Records:
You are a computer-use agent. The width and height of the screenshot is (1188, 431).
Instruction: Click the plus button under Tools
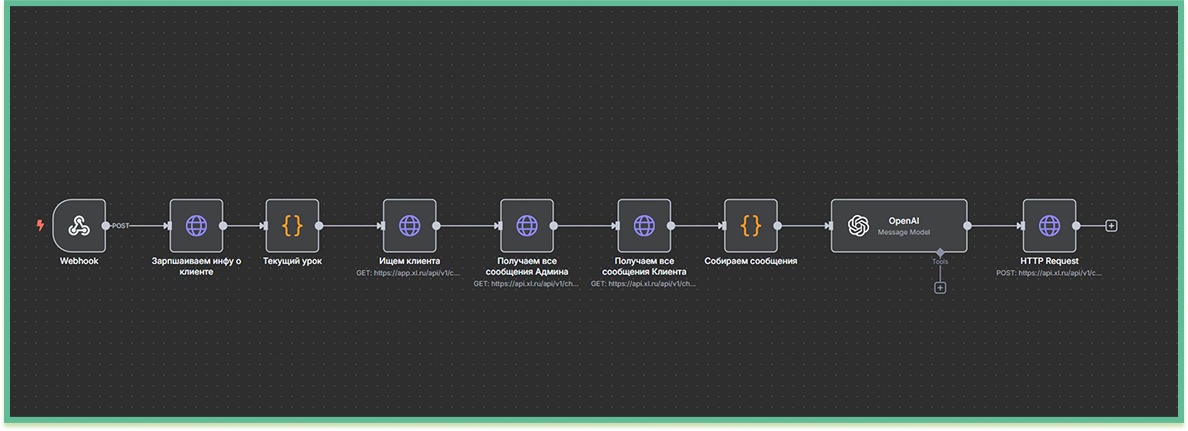pos(940,288)
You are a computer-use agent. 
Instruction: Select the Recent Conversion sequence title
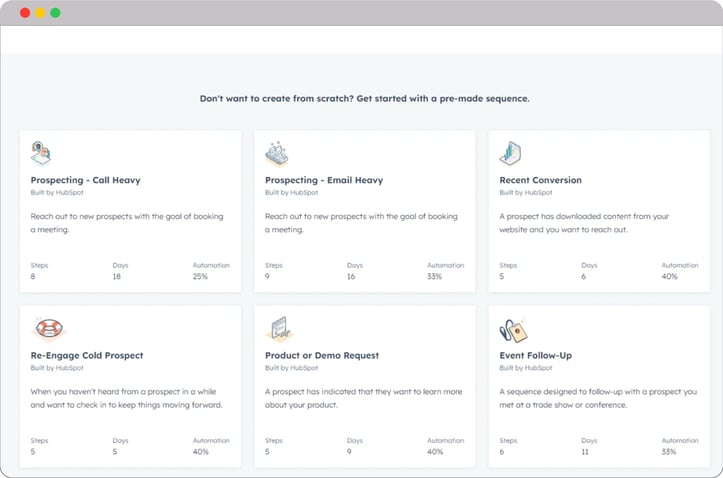(x=540, y=180)
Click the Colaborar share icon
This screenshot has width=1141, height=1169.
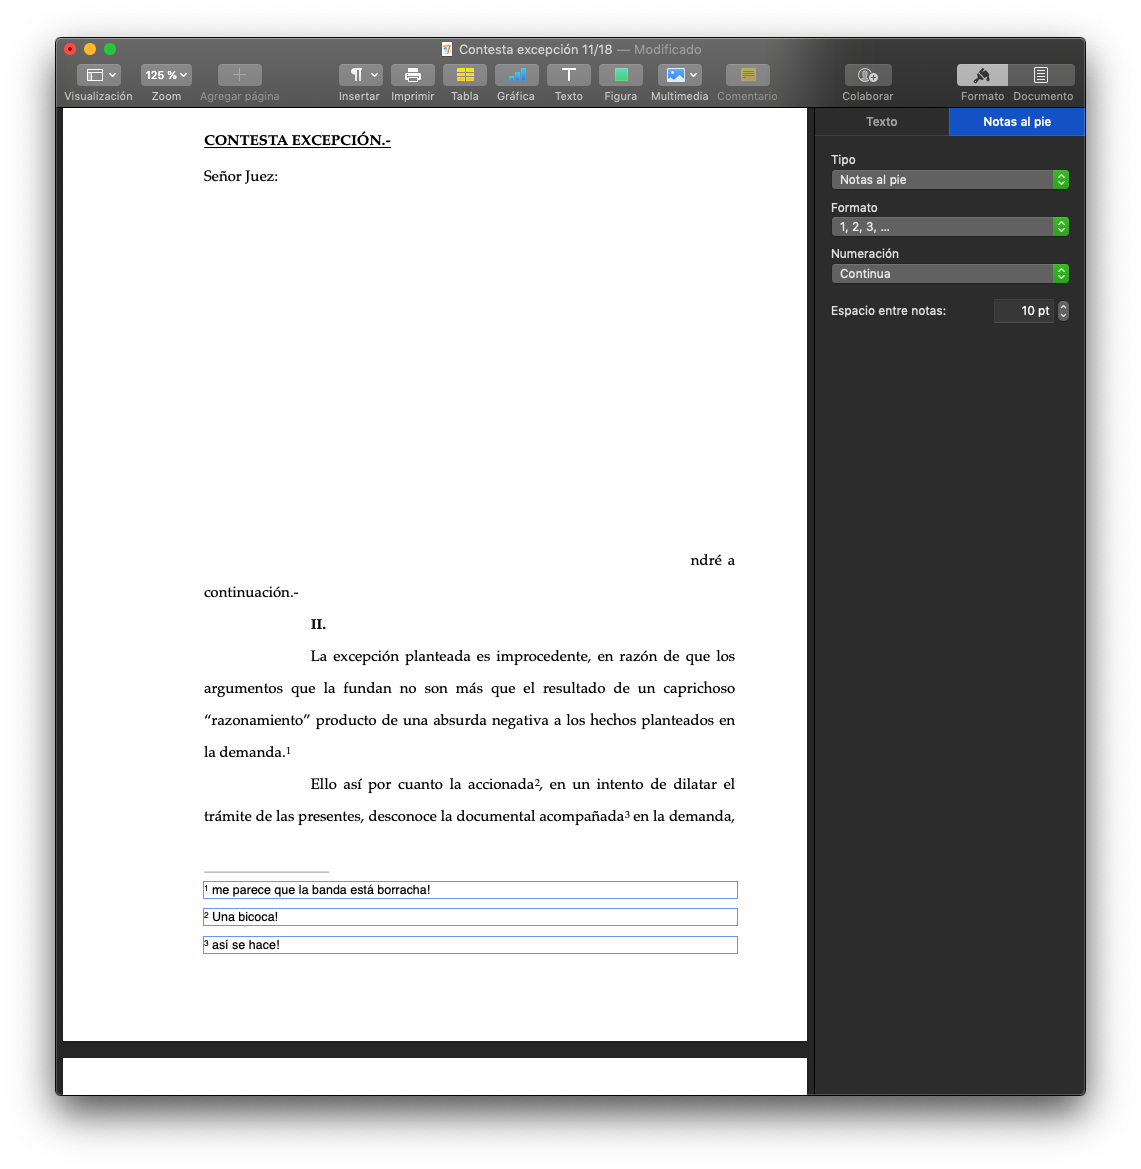click(x=867, y=75)
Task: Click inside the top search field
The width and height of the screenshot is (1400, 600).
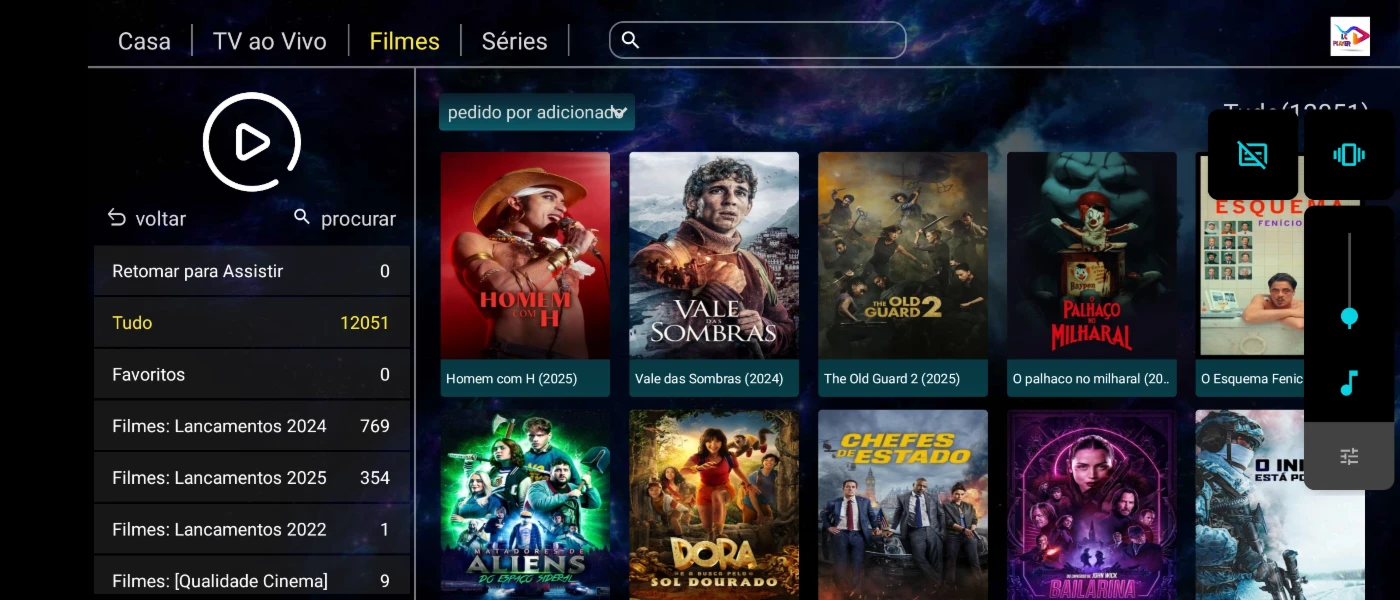Action: (757, 40)
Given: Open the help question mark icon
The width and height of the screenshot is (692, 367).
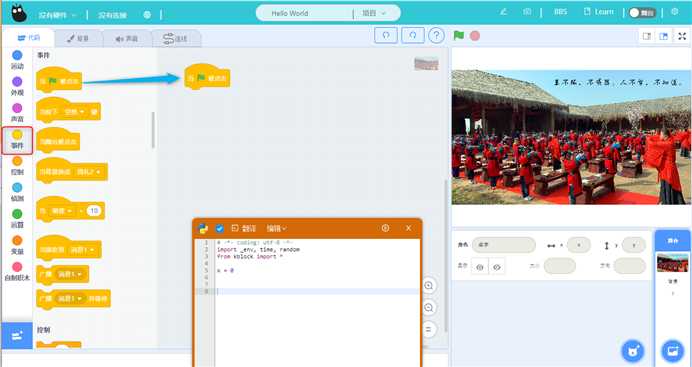Looking at the screenshot, I should 436,36.
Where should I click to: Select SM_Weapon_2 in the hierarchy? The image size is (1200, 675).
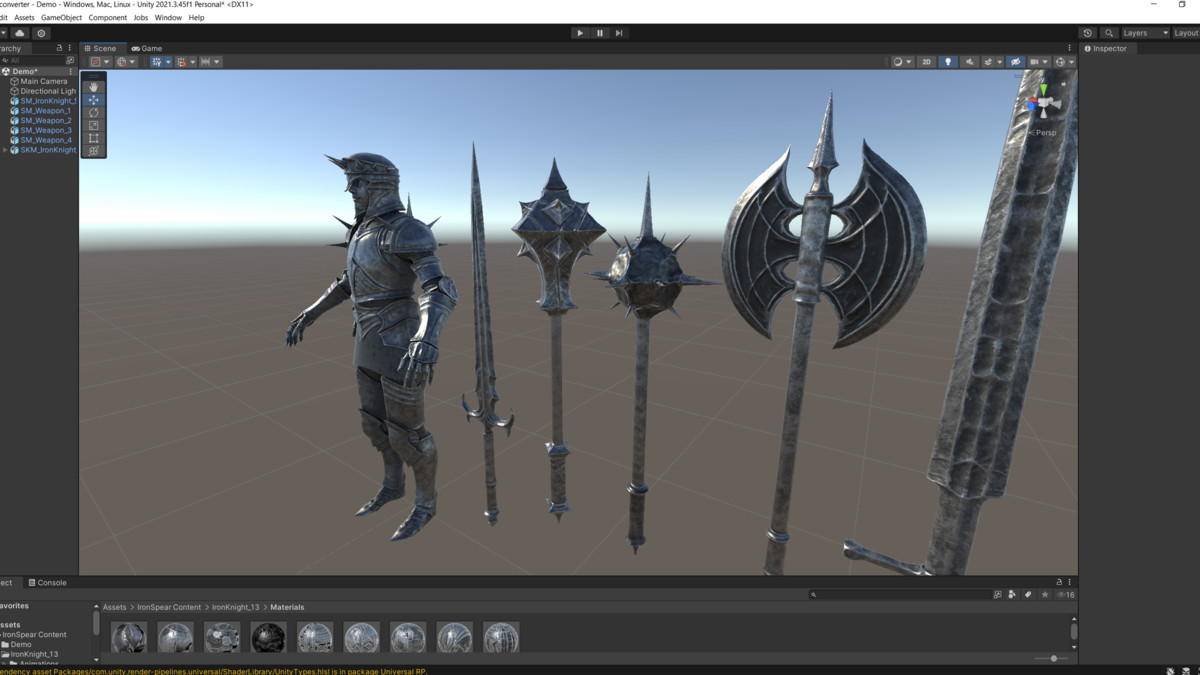click(x=46, y=120)
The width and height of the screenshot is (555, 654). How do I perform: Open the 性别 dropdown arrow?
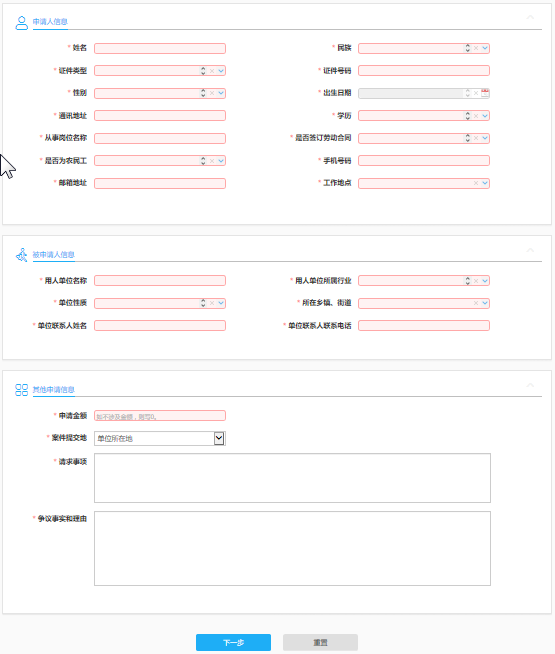click(221, 93)
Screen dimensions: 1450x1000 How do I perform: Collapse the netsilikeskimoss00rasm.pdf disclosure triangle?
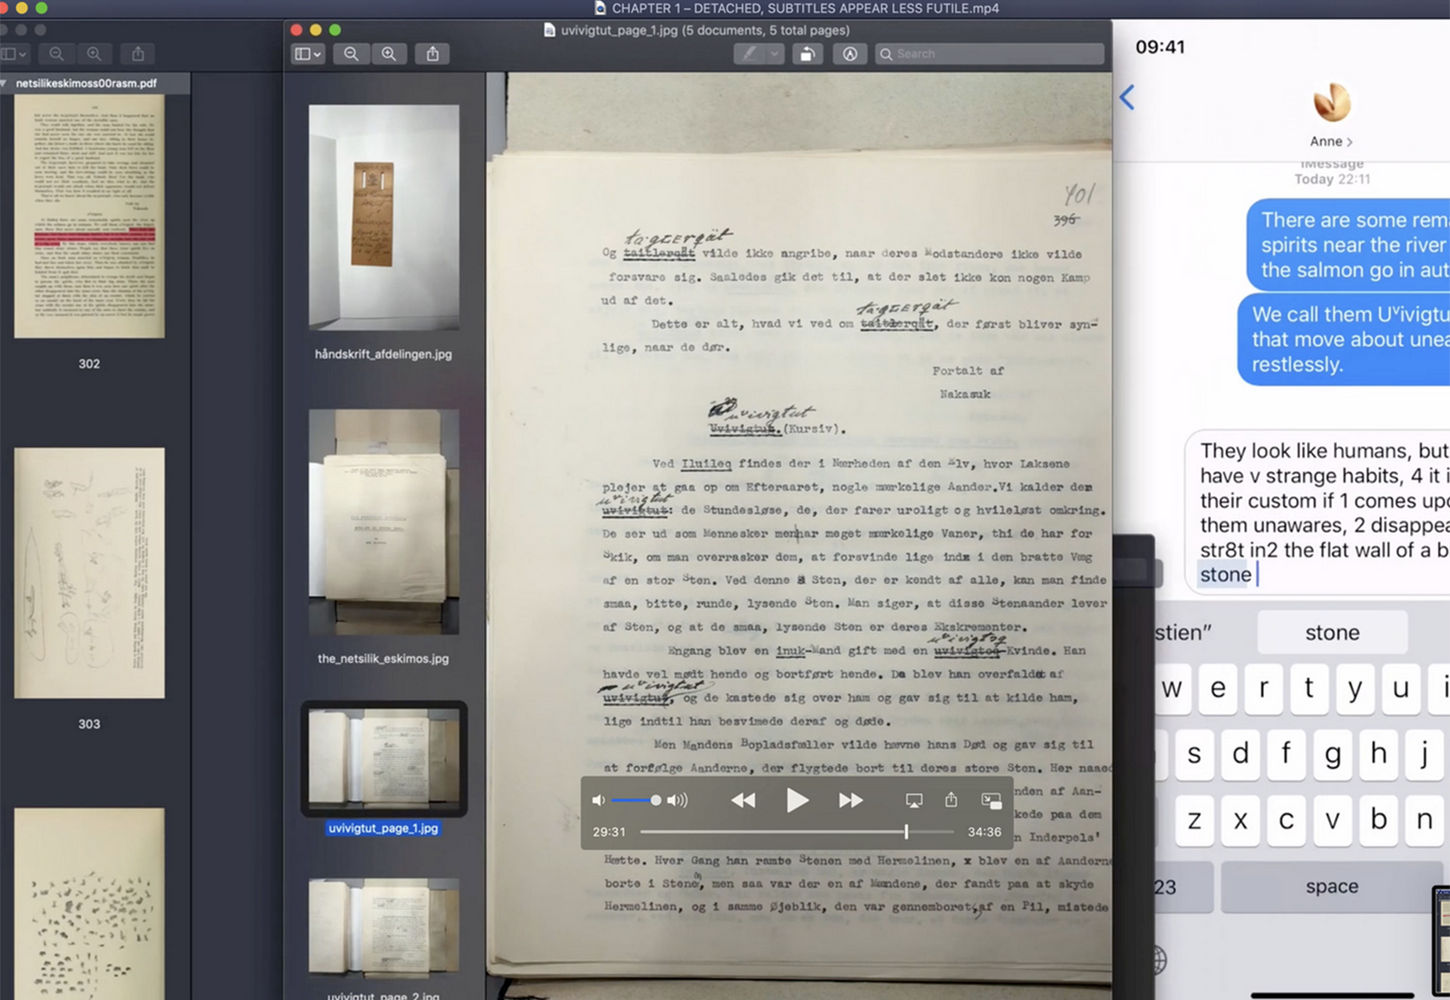5,83
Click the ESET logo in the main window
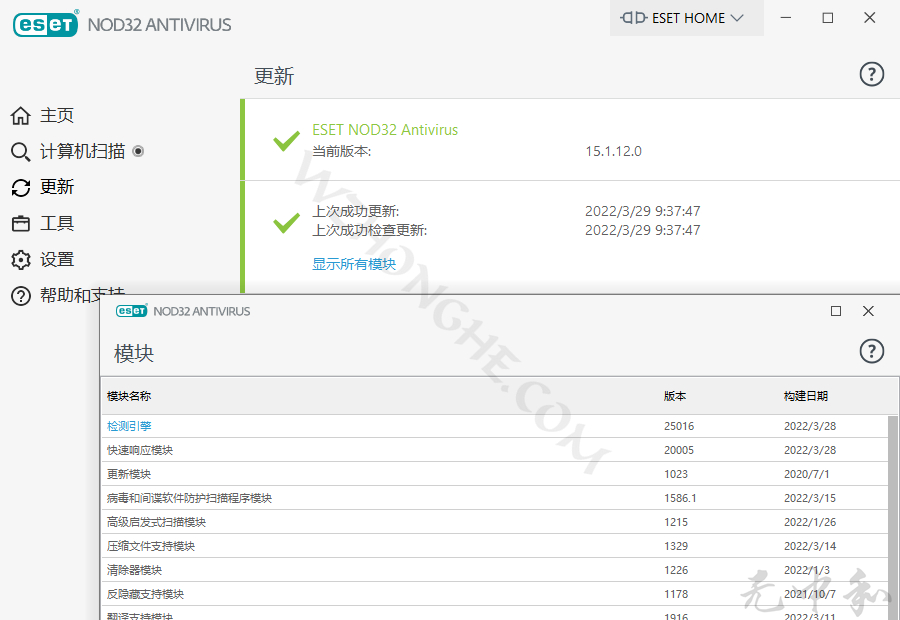 click(x=46, y=24)
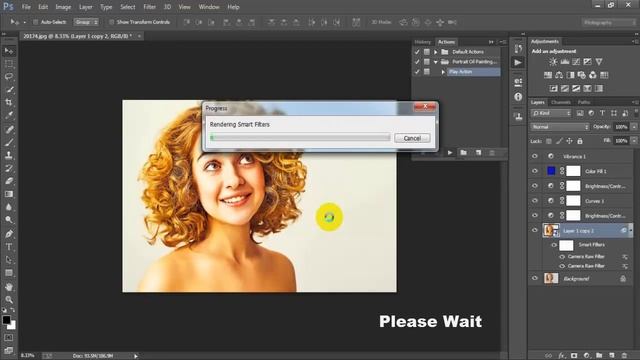Open the layer blend mode Normal dropdown

(560, 127)
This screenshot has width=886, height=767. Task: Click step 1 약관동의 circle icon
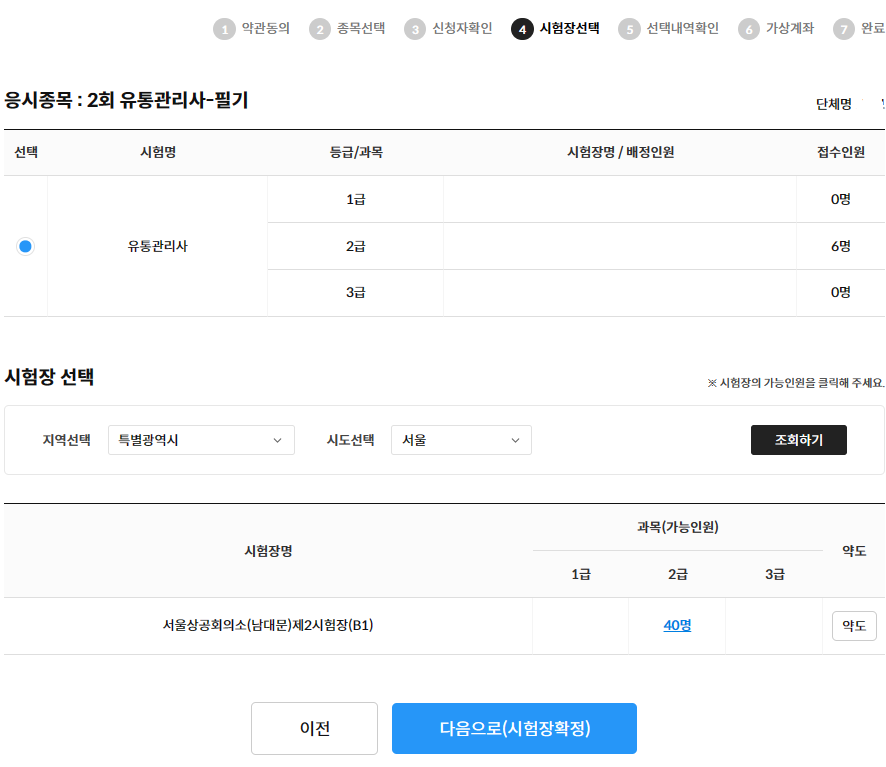coord(224,29)
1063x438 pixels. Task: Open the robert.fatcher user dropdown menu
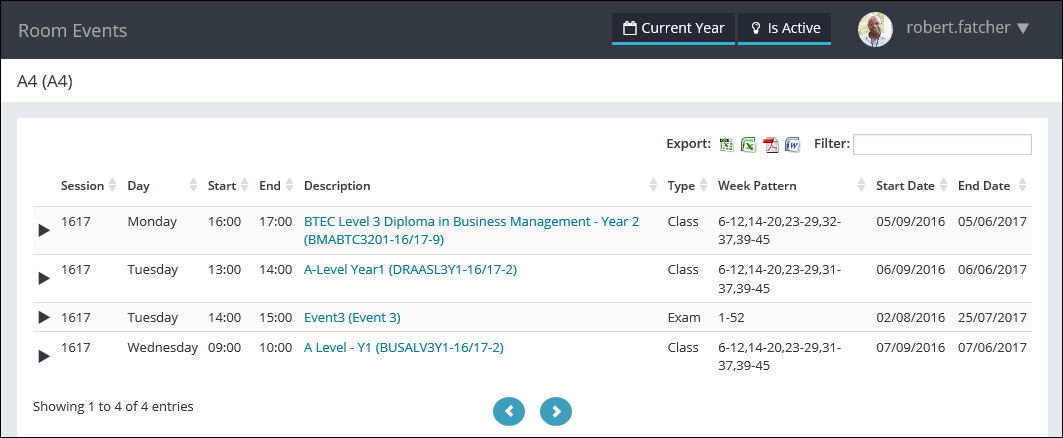967,28
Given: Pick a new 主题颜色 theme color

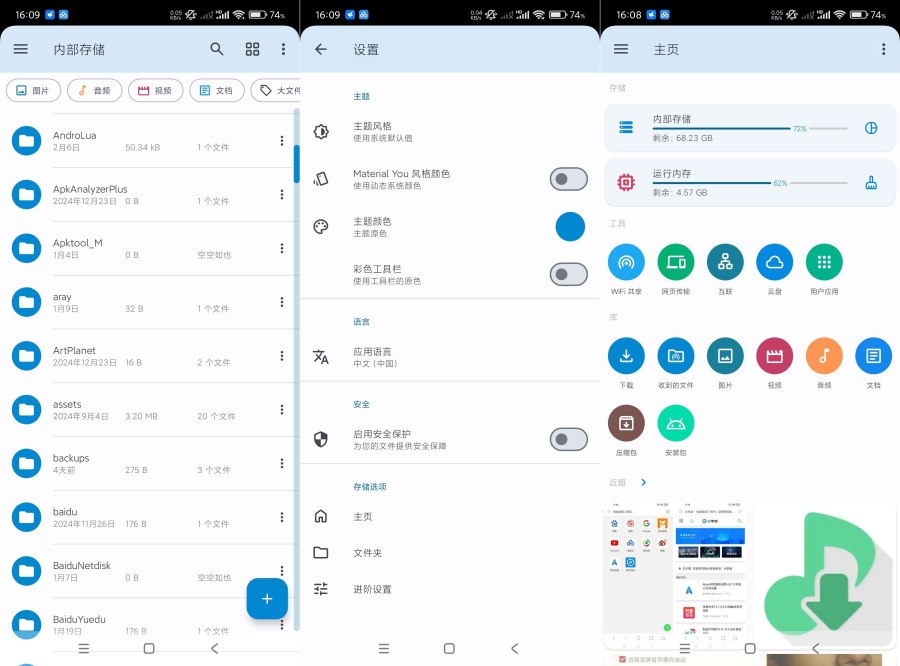Looking at the screenshot, I should coord(570,227).
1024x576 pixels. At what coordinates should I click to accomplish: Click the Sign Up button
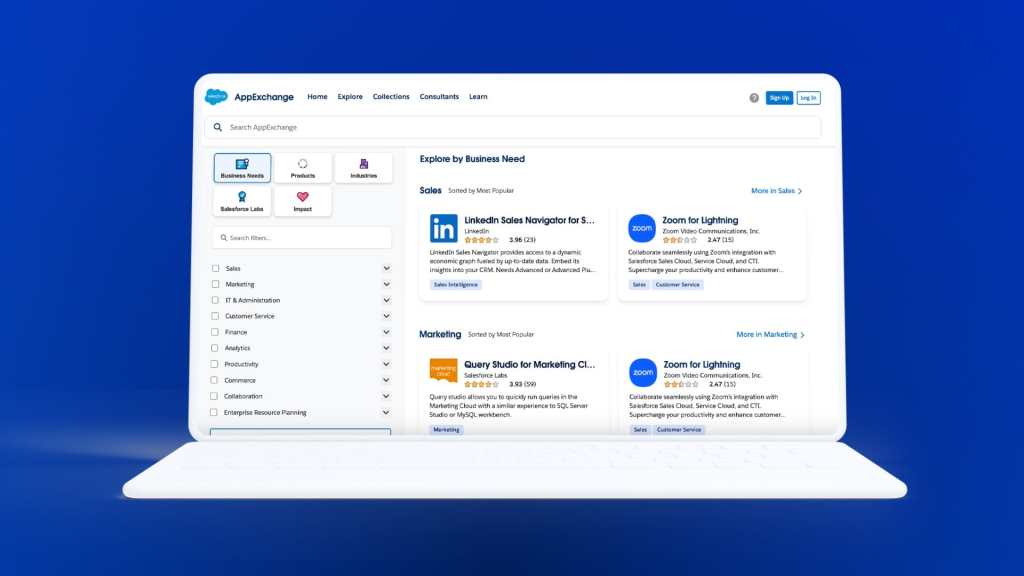(x=779, y=98)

Exercise: Retype the line containing "Click the ESET logo in the main window" and all lines after it to the end of the material, exactly as written, leaving out any pictures.

Final answer:
Click the ESET logo in the main window
 click(x=46, y=24)
Open the layer blend mode Normal dropdown

(560, 127)
This screenshot has width=886, height=767. Task: Click step 1 약관동의 circle icon
coord(224,29)
1063x438 pixels. Task: Open the robert.fatcher user dropdown menu
967,28
Given: Pick a new 主题颜色 theme color

Looking at the screenshot, I should coord(570,227).
1024x576 pixels. At what coordinates should I click to accomplish: Click the Sign Up button
(x=779, y=98)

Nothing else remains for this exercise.